なお図3の“前”はNiカラム精製前、“後”はNiカラム精製後の画分を示したものであり、赤矢印は、scFvと推定される約31kDaの大きさを示したものである。
10.ELISA検出
1)ELISA検出
作製したscFvにおいて、標的タンパク質EGFPに対する親和性を調べるため、EGFPを直接固相化したELISA法によって検出を行った。まず、MAXISORP NUNC-IMMUNOPLATEに炭酸バッファー(15mM Na2CO3、35 mM NaHCO3、pH9.6)で50μg/wellとなるよう希釈したEGFP溶液を100μl分注し、4℃で一晩静置して固相化した。PBST 200μl/wellで2回洗浄した後、1% BSA/PBSを200μl/well分注し、37℃で1時間ブロッキングを行った。PBSTで洗浄し、Can Get Signal Solution 1(TOYOBO)で10倍、100倍および1000倍に希釈したNi精製後scFvタンパク質抽出画分を100μl/well分注し37℃で1時間反応させた。PBSTで洗浄後、Can Get Signal Solution 1(TOYOBO)で5000倍に希釈した抗Hisタグ抗体を100μl/well分注し、25℃で2時間反応させた。PBSTで洗浄した後、Can Get Signal Solution 2(TOYOBO)で20000倍に希釈した抗mouseIgG HRP標識抗体を100μl/well分注し、37℃で1時間反応させた。PBSTで4回洗浄した後、室温に戻したTMB基質(SurModics)を100μl/well分注し、室温で30分静置して反応させ、次いで反応停止液(0.1N HCl、0.6N H2SO4)を100μl/well加えて反応を停止させ、プレートリーダーで波長450nmの吸光度を測定した結果を図4に示した。
2)結果
図4にELISAによるscFv-Hisの抗EGFP活性の検出結果を示した。10倍希釈scFvタンパク質抽出液を反応させたところ、scFv10、scFv12およびscFv13のサンプルにおいて、EGFPに特異的な結合を確認することができた。4種類のscFvにおいて、scFv13が最も高い親和性を有した。
3)scFvシーケンス結果
scFv 9シーケンス結果を図5、配列番号31(塩基配列)、配列番号35(アミノ酸配列)に示した。scFv 10シーケンス結果を図6、配列番号32(塩基配列)、配列番号36(アミノ酸配列)に示した。scFv 12シーケンス結果を図7、配列番号33(塩基配列)、配列番号37(アミノ酸配列)に示した。また、scFv 13シーケンス結果を図8、配列番号34(塩基配列)、配列番号38(アミノ酸配列)に示した。なお、図5〜図8において各領域の開始点に領域名(VL-FR、VH-CDRなど)を示した。

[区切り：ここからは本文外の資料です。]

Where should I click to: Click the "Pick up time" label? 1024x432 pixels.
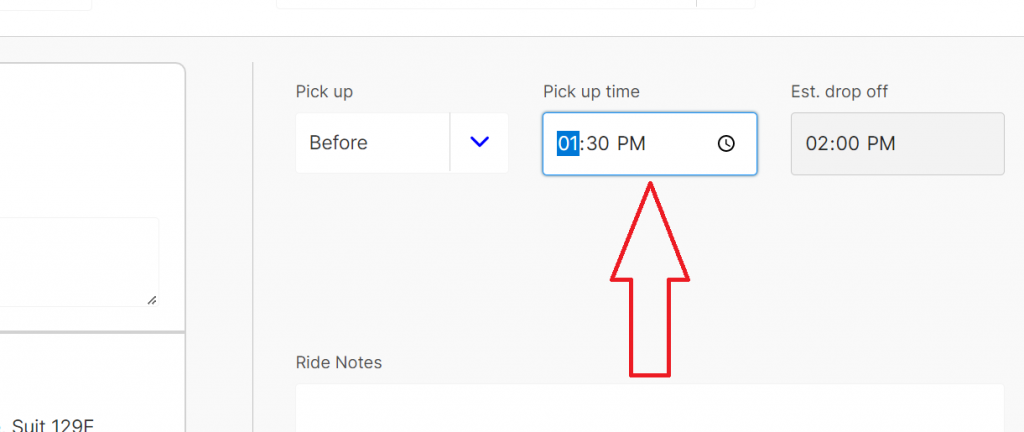coord(591,92)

本発明により、標的タンパク質抗原特異的な抗体の情報として、VH領域および/またはVL領域の塩基配列情報および/またはアミノ酸配列情報を取得することが可能となる。また、取得したこれらの情報をもとに、抗体を作成し、検査・診断薬や抗体医薬を取得することも可能となる。

Claims (10)

  1. 次の(A)〜(D)の工程を含む抗原特異的な抗体の情報を取得する方法。
    (A)水泡を有する魚類に抗原を投与し、抗体を産生させる工程
    (B)上記(A)の魚類から抗体を含む水泡液を採取する工程
    (C)上記(B)にて採取した水泡液より抗原特異的なポリクローナル抗体遺伝子ライブラリーを構築する工程
    (D)上記(C)にて構築された抗原特異的なポリクローナル抗体遺伝子ライブラリーをファージディスプレイ化する工程
  2. 抗原特異的な抗体の情報が抗原特異的なVH領域および/またはVL領域の塩基配列情報および/またはアミノ酸配列情報である請求項1に記載の方法。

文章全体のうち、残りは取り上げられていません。